— START OF DATA FOR THIS TASK —

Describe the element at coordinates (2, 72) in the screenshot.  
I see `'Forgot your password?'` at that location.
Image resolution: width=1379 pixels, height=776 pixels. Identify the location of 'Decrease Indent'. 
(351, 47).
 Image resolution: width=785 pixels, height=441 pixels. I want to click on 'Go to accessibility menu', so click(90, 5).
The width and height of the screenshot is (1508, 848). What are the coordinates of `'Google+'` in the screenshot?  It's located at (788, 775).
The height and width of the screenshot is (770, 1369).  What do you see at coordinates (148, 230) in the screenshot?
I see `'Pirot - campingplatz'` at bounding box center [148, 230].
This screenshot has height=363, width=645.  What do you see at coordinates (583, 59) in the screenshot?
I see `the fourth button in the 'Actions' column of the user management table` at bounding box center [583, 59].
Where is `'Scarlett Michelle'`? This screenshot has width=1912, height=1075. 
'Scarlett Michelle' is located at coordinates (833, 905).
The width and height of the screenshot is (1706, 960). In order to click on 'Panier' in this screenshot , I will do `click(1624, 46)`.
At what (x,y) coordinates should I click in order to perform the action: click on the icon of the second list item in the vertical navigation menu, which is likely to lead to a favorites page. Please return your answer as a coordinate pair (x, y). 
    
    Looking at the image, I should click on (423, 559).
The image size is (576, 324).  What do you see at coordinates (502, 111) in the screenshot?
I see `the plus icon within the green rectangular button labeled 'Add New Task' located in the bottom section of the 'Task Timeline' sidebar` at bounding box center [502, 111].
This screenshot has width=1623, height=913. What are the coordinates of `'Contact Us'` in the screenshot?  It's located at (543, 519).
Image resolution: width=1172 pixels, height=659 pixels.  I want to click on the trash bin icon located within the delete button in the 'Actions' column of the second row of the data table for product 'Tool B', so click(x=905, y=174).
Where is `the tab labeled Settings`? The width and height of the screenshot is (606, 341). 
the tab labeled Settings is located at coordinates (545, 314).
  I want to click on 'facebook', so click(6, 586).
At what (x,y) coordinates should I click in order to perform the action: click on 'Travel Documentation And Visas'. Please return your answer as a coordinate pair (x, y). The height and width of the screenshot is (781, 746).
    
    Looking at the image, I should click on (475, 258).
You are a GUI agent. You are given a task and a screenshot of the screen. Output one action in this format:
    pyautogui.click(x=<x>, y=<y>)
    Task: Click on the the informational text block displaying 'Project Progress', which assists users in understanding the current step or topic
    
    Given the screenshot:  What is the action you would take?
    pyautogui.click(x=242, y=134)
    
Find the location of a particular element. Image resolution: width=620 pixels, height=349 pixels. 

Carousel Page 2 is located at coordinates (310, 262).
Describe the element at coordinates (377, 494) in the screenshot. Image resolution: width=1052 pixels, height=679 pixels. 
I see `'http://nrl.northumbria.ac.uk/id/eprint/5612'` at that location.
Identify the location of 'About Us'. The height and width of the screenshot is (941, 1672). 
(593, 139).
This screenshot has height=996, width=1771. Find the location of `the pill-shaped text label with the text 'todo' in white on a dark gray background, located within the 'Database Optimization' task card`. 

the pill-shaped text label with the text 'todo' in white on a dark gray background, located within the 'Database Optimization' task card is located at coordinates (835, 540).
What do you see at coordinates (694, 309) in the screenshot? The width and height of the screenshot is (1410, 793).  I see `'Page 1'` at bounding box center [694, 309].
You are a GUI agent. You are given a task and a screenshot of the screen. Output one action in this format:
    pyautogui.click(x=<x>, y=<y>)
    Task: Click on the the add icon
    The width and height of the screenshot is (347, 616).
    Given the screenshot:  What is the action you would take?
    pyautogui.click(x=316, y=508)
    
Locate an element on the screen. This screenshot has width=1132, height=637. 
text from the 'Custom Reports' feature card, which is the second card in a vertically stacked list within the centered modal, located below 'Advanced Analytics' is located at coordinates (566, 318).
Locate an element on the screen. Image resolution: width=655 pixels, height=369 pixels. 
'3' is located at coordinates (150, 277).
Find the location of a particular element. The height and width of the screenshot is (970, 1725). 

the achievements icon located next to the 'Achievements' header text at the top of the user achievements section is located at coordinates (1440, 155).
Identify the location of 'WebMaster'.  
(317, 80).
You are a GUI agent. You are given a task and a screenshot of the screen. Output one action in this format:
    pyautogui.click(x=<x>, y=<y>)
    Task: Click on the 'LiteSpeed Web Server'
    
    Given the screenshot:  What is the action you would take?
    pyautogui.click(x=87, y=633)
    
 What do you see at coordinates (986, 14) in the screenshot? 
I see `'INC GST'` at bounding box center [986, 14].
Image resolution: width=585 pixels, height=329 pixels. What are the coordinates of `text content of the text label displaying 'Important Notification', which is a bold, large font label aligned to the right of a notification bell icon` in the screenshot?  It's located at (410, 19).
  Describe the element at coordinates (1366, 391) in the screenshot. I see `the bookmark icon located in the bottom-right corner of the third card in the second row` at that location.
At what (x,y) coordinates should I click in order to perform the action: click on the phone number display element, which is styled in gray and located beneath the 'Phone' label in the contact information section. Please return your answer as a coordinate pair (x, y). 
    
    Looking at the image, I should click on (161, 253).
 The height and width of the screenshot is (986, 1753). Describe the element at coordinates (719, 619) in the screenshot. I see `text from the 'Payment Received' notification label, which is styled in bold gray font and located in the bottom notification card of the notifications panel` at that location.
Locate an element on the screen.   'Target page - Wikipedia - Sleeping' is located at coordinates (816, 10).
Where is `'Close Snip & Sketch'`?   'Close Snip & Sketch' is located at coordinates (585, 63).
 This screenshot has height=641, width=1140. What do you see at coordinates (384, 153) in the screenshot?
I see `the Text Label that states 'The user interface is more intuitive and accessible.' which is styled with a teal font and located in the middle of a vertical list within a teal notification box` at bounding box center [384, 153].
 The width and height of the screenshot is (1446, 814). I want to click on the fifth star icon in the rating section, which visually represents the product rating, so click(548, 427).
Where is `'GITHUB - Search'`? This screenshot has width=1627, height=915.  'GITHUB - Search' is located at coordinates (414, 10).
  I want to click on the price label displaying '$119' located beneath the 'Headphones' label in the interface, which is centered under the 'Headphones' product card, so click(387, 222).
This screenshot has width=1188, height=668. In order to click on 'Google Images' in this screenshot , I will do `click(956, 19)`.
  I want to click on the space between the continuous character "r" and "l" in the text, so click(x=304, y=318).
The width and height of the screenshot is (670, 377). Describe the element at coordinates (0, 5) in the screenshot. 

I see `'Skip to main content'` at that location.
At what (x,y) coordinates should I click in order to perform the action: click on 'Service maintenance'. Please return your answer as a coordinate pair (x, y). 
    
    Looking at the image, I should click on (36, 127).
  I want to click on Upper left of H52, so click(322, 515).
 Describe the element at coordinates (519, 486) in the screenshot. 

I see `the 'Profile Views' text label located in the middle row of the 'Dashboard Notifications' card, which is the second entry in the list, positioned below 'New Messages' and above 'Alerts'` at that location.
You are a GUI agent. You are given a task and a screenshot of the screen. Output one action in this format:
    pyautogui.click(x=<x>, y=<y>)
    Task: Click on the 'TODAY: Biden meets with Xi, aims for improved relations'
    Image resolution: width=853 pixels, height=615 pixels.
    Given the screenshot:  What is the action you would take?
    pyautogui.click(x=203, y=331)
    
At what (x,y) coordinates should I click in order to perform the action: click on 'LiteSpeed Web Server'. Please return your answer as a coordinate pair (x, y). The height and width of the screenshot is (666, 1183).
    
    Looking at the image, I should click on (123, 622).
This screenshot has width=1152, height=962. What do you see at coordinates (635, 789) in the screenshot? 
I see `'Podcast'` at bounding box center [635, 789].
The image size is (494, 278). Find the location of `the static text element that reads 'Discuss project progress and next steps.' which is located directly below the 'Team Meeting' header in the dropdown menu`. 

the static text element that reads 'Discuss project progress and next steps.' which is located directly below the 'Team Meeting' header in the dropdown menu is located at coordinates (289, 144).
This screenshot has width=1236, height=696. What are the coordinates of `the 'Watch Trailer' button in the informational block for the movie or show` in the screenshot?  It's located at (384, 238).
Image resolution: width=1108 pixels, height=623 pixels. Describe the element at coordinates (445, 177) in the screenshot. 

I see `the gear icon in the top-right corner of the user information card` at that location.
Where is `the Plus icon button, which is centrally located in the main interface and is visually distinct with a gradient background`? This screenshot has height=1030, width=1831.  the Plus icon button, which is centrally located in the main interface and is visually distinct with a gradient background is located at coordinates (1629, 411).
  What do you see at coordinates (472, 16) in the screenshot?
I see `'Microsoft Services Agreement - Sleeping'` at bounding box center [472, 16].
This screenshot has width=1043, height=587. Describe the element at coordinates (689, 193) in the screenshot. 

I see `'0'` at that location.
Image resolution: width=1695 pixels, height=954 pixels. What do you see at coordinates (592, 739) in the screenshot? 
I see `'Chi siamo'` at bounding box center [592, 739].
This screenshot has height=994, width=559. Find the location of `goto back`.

— END OF DATA FOR THIS TASK —

Rewrite the data as a numbered list, starting with its first line and going on through the line with "Image resolution: width=785". Leave out any blank lines.

== ANSWER TO THIS PROBLEM ==
1. Describe the element at coordinates (2, 72) in the screenshot.  
2. I see `'Forgot your password?'` at that location.
3. Image resolution: width=1379 pixels, height=776 pixels. Identify the location of 'Decrease Indent'. 
4. (351, 47).
5.  Image resolution: width=785 pixels, height=441 pixels. I want to click on 'Go to accessibility menu', so click(90, 5).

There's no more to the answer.